Supplied material ::
____________________

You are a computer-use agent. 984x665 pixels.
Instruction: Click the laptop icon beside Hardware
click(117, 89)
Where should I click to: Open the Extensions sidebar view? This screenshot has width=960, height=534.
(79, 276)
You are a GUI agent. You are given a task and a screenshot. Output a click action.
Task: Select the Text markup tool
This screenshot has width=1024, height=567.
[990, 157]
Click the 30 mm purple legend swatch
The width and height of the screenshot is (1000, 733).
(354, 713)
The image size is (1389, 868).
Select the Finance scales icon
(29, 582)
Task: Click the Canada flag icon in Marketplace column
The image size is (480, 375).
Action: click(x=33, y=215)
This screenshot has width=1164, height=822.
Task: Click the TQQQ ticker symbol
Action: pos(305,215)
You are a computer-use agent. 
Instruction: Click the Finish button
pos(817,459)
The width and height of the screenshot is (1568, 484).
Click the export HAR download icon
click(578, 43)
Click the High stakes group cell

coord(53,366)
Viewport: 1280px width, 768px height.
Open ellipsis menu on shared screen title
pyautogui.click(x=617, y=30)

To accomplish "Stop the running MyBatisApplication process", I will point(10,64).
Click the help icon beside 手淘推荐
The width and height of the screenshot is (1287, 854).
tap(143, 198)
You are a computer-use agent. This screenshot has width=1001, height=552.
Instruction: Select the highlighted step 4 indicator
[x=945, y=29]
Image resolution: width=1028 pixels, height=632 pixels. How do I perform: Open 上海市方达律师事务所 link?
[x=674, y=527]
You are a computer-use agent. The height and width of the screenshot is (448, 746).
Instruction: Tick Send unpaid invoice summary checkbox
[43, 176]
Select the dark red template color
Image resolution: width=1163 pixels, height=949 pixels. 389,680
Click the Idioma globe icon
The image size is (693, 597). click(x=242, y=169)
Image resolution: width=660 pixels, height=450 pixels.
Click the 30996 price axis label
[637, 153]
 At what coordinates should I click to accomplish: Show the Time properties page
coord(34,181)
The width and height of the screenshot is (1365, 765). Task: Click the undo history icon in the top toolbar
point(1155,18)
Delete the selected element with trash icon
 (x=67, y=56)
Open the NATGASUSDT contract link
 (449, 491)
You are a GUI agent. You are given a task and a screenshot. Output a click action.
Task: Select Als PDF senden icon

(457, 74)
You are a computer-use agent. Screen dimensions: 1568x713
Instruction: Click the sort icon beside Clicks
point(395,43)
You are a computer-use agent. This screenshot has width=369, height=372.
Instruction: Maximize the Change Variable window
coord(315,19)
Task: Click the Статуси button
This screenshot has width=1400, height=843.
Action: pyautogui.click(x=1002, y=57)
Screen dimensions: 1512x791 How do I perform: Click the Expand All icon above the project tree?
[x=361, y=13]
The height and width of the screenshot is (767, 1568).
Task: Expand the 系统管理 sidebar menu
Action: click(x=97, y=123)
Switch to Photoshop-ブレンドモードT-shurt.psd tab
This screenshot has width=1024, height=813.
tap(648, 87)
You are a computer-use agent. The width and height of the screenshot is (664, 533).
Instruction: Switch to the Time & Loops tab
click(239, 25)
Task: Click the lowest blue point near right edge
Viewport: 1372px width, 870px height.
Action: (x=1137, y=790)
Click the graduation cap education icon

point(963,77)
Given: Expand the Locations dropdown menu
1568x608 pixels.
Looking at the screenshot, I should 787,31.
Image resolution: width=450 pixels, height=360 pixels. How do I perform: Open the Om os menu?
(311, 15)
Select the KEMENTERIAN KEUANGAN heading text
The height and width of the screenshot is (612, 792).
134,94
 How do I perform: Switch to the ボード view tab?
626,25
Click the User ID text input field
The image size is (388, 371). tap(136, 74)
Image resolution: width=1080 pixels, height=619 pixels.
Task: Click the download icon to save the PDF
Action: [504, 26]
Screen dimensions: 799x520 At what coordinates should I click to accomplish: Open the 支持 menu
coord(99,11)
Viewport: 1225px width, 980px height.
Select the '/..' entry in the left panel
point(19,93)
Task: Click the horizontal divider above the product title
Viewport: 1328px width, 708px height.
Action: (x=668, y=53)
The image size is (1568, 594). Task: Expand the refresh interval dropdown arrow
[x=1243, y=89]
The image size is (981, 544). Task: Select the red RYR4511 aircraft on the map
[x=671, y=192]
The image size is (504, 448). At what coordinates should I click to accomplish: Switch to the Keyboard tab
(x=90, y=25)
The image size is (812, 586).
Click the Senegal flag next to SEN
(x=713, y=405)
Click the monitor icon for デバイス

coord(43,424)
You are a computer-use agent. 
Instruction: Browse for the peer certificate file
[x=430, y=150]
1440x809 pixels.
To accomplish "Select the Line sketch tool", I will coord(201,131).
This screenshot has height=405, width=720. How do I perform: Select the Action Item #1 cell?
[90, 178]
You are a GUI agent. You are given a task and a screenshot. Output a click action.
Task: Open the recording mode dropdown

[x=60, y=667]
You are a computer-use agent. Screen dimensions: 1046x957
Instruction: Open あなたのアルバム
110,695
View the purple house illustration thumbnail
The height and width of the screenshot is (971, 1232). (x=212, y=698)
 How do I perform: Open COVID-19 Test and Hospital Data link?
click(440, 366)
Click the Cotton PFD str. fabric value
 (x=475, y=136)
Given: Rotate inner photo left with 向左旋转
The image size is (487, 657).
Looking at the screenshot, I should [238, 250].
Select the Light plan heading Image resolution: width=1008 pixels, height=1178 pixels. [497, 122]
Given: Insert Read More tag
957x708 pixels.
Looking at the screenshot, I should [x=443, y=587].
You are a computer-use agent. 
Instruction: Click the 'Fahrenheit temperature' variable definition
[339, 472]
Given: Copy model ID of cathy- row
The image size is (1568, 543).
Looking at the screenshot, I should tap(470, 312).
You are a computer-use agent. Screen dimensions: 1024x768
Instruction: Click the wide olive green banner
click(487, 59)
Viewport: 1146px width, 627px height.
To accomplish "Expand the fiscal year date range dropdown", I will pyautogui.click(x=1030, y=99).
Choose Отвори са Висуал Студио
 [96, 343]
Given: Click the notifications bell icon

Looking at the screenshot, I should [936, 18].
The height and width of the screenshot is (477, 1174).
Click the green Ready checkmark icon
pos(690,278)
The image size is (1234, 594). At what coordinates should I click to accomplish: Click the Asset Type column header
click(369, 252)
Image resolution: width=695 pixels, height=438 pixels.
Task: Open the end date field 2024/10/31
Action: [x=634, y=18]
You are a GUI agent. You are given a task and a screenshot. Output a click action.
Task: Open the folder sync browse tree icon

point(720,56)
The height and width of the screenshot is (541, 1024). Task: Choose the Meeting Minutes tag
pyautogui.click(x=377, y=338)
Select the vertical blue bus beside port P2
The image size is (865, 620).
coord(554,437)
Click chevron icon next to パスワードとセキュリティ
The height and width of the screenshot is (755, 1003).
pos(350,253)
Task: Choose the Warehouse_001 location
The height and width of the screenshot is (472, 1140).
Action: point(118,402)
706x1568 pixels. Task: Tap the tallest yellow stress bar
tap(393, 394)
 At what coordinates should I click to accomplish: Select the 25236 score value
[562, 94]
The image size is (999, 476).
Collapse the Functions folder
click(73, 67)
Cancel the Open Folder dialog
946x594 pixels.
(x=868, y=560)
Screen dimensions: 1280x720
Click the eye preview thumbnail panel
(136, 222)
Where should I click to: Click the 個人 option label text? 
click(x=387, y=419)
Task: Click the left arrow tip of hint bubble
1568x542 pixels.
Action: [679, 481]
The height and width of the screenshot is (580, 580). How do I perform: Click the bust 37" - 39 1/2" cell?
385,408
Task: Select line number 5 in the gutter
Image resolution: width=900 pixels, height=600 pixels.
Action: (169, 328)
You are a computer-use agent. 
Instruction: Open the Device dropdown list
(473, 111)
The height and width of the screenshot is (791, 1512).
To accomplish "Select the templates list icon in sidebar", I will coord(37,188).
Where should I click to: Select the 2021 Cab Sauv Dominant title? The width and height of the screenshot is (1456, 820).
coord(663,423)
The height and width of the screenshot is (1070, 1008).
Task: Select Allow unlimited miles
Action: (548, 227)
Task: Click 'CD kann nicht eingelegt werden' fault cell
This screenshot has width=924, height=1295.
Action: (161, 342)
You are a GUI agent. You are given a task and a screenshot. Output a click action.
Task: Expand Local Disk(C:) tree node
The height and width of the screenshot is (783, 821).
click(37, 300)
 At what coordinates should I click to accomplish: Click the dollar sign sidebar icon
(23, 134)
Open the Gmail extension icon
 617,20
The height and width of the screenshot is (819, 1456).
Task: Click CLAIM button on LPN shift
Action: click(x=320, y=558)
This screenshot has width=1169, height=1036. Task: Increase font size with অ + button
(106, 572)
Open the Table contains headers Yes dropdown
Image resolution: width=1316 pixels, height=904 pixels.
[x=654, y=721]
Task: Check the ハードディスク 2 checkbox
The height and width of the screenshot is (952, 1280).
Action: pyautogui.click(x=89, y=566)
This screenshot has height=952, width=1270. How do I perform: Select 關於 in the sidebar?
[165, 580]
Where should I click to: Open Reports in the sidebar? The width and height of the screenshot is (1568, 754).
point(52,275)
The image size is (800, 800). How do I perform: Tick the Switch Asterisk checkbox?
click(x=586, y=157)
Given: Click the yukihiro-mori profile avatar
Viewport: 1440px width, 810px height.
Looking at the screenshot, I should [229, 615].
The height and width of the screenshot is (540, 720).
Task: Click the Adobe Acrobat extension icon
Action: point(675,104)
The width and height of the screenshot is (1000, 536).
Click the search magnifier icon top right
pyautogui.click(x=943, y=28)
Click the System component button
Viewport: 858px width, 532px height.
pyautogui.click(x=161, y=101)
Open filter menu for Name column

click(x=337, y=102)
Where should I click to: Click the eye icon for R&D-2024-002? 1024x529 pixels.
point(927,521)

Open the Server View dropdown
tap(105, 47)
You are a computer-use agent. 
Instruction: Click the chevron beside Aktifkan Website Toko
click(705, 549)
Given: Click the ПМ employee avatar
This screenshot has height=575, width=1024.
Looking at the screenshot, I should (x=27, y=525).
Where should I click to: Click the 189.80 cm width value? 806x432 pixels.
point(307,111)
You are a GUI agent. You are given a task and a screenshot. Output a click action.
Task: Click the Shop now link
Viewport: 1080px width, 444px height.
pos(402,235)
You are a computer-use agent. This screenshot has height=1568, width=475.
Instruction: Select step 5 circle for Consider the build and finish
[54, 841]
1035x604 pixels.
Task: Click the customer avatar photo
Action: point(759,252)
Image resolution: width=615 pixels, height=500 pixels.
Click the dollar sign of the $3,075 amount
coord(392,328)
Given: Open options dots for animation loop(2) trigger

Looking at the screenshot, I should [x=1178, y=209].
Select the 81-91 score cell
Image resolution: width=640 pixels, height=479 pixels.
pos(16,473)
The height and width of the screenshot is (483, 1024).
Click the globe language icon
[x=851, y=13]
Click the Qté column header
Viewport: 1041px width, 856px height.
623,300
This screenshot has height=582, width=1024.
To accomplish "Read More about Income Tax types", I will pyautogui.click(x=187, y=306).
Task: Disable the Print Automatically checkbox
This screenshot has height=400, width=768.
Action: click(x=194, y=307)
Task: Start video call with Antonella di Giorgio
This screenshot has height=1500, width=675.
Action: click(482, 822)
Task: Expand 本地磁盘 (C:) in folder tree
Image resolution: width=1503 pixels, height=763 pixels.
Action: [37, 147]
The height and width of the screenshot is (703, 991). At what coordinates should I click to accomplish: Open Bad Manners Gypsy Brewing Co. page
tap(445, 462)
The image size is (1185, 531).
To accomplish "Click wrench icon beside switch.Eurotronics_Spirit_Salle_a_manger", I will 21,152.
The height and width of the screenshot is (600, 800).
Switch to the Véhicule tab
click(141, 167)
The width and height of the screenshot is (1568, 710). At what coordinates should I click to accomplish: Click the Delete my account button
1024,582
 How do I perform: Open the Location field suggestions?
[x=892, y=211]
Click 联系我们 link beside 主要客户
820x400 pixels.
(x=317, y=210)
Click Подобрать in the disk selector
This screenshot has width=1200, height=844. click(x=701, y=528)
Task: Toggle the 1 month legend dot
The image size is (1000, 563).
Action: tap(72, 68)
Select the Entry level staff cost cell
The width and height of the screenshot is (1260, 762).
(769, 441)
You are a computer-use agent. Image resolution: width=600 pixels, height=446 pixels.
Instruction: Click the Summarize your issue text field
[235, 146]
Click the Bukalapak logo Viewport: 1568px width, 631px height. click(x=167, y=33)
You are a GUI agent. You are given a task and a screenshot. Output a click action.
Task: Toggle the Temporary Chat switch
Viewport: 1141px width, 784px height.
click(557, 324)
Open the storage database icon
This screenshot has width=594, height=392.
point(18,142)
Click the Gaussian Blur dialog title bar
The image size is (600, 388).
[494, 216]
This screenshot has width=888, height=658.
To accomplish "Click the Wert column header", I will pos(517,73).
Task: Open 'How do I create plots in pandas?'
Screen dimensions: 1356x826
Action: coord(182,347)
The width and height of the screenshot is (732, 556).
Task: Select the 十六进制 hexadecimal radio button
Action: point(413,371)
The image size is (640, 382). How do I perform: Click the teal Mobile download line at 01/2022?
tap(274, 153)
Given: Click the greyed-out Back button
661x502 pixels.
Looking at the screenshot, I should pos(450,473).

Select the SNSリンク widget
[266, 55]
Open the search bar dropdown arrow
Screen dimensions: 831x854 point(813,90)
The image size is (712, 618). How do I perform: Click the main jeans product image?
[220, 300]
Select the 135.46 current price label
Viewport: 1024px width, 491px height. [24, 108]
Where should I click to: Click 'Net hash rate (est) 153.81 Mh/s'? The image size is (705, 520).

____________________

The task :: Lines with "will" in them are what the answer must contain; copy each from the records above.

The answer ::
To accomplish "Stop the running MyBatisApplication process", I will point(10,64).
To accomplish "Select the Line sketch tool", I will coord(201,131).
To accomplish "Expand the fiscal year date range dropdown", I will pyautogui.click(x=1030, y=99).
To accomplish "Select the templates list icon in sidebar", I will coord(37,188).
To accomplish "Read More about Income Tax types", I will pyautogui.click(x=187, y=306).
To accomplish "Click wrench icon beside switch.Eurotronics_Spirit_Salle_a_manger", I will 21,152.
To accomplish "Click the Wert column header", I will pos(517,73).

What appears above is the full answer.